[Data for analysis]
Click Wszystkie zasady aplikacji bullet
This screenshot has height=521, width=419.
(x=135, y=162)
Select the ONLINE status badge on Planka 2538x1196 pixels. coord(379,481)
[/Data for analysis]
[Data for analysis]
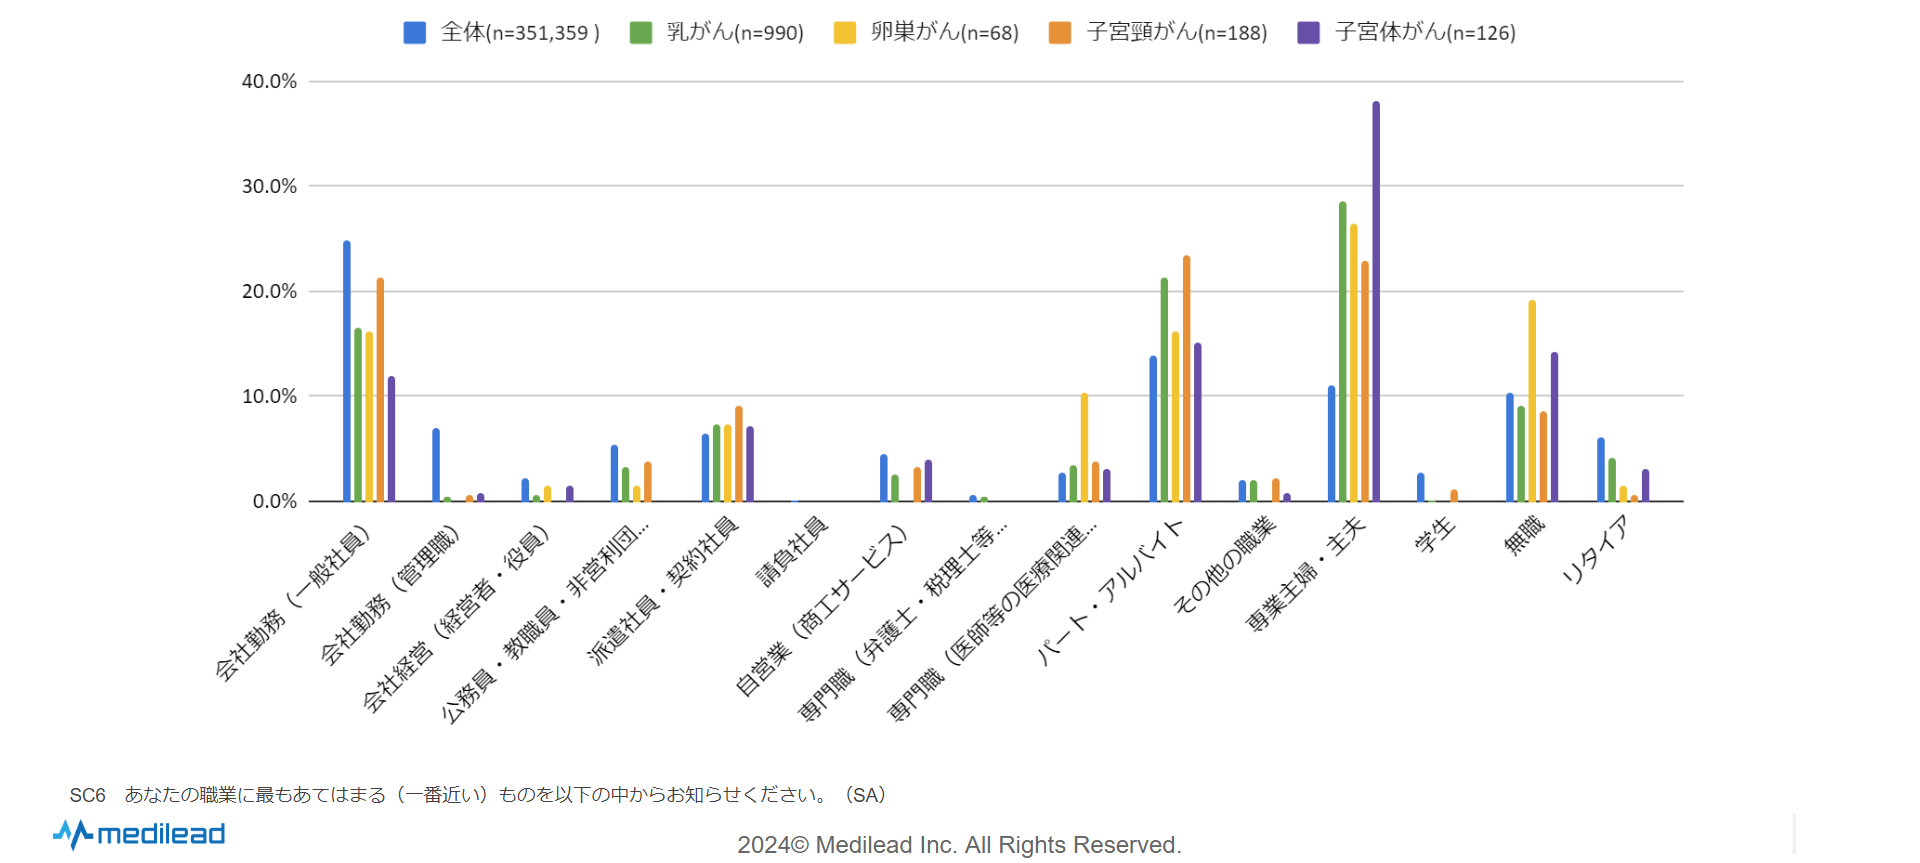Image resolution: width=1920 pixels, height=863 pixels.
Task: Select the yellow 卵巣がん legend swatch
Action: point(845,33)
[/Data for analysis]
[Data for analysis]
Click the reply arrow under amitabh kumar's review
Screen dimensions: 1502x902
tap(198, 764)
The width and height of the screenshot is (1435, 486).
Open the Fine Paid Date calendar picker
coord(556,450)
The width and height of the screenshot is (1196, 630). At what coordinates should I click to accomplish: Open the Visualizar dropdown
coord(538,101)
[/Data for analysis]
● What is being asked:
Look above for the line containing "This screenshot has height=521, width=419.". Output from there through the line containing "Select the ONLINE", exactly and inclusively.

● Answer box:
This screenshot has height=521, width=419.
(x=135, y=162)
Select the ONLINE status badge on Planka 2538x1196 pixels. coord(379,481)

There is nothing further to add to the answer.